Upon returning to the University of Tokyo, Dr. Shimizu focused on the isolation of the leukotriene A4 hydrolase enzyme, which is important to the biosynthesis of leukotriene B4, and then on the identification of the G protein-coupled receptors key in evoking leukotriene B4’s actions.  With collaborators, he worked on the enzymology of 5-lipoxygease, leukotriene A4 hydrolase, organic synthesis and identification of lipid mediators by GC-MS.  He identified via expression cloning the PAF receptors, leukotriene B4 receptors (BLT1 and BLT2) and later LPA receptors (LPA4 and LPA6), while establishing and analyzing mice which lack enzymes and receptor of bioactive mediators.  Among them, he analyzed very extensively the phenotypes of cytosolic phospholipase A2a (cPLA2a) in both physiology (reproduction and brain) and pathology (inflammation, immune disorders, ischemia-reperfusion injury etc.).

 

Professor Shimizu and his laboratory members worked on enzymes and receptors of bioactive lipid mediators (cytosolic phospholipase A2, receptors for platelet-activating factor, leukotriene B4 etc.) He analyzed the roles of these molecules by phenotype analyses of either knockout mouse and human samples.

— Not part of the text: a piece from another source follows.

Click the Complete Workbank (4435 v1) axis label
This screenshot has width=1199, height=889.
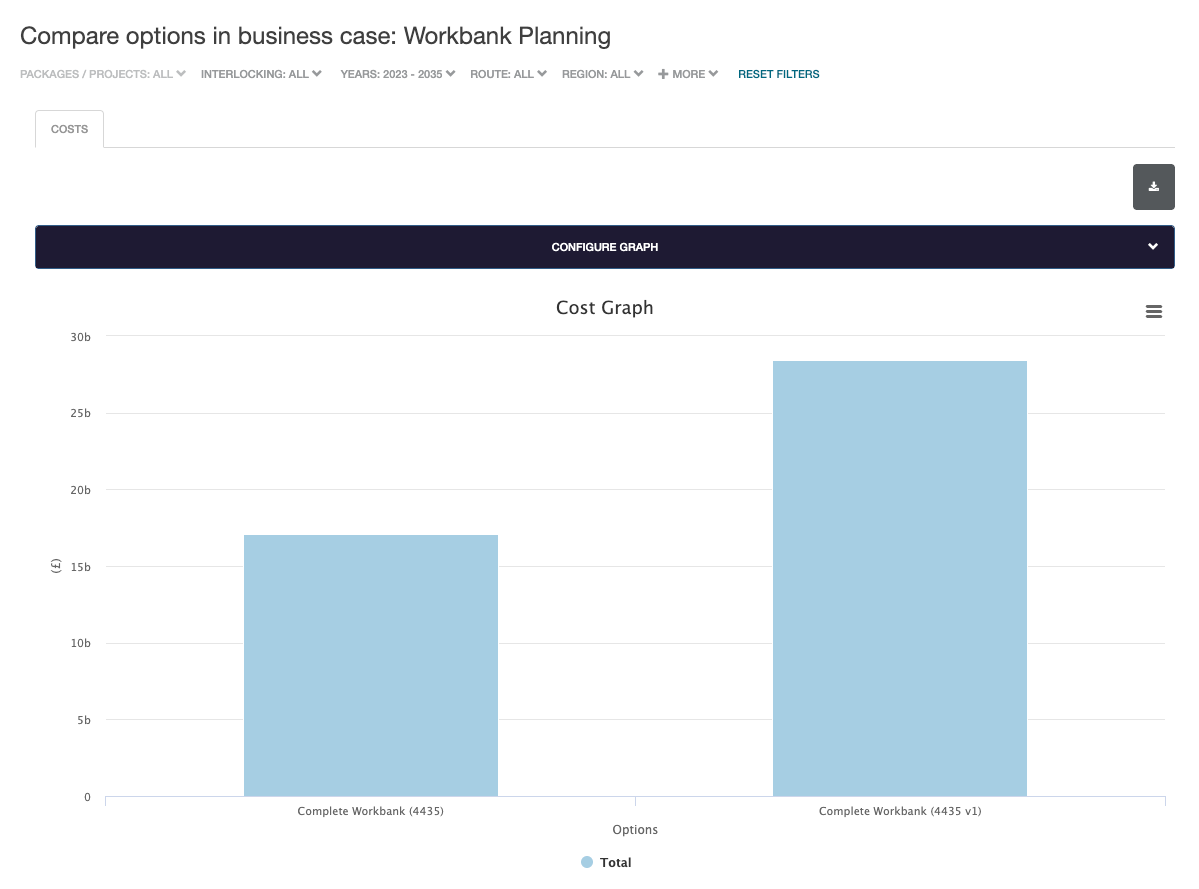pyautogui.click(x=899, y=811)
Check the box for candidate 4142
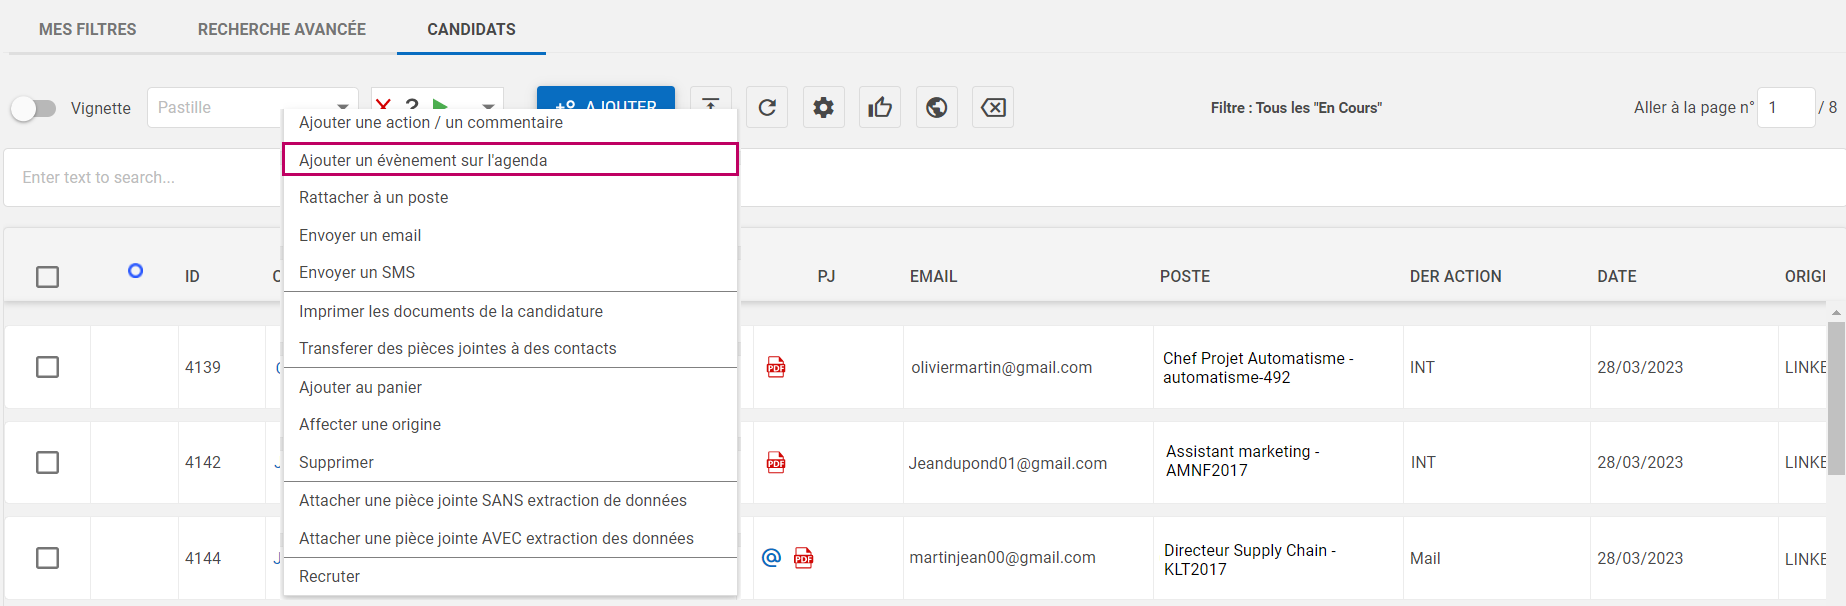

In the last decade, he moved his interests to how arachidonic acid is positioned at sn-2 of glycerophospholipids and identified more than 10 lysophospholipid acyltransferase genes. By combining both knockout mouse analyses and quantitative lipidomics with LC-MS, he is currently studying the roles of membrane fatty acid diversity in health and diseases.

 

His current research focus is on lysophospholipid acyltransferases, which is a molecular basis of membrane diversity and fatty acid asymmetry.  By enzyme knockout, he found that arachidonic acid is not only important for eicosanoid biosynthesis, but important for triglyceride transport and lipoprotein production.  He also uncovered that docosahexaenoic acid (DHA) plays pivotal roles in retinal development and sperm maturation.

 

Dr. Shimizu is an exceptional mentor and innovator who has trained many leading scientists in the field today.  At the University of Tokyo, he trained around 100 graduate students, more than 20 of whom now serve as professors at universities or oversee laboratories in Europe and North America. Dr. Shimizu has served as Dean of the School of Medicine and Vice President of the University of Tokyo.

 

Professor Shimizu is an invited honorary member of the Association of American Physicians.  He is the recipient of the Ernst Schering Prize in 2000, Germany, the 50th Memorial Lecture Award of Journal of Lipid Research in 2009, USA, and in 2013, he received both the Lifetime Achievement Award at the Phospholipase A2 Meeting, and the Outstanding Achievement Award from Eicosanoid Research Foundation, USA. In Japan, he received a number of prestigious awards including, but not limited to, the Medical Award from the Japanese Medical Association (2000), Medical Award of Takeda Science Foundation (2003), Japan Academy Prize (2009) and the Order of the Sacred Treasure (Gold Rays with Neck Ribbon) from the Emperor (2020). He served as Editorial Board of the Journal of Biological Chemistry, for 18 years, and the Journal of Lipid Research for 8 years.

 

Dr. Shimizu has been an innovative leader in the field of eicosanoids, lipid mediators and phospholipid metabolism for over 40 years.  With over 450 publications, with h-index of 106, and numerous seminal discoveries he continues to collaborate with clinical researchers and pharmaceutical companies for the analyses of human diseases and development of new lipid related drugs.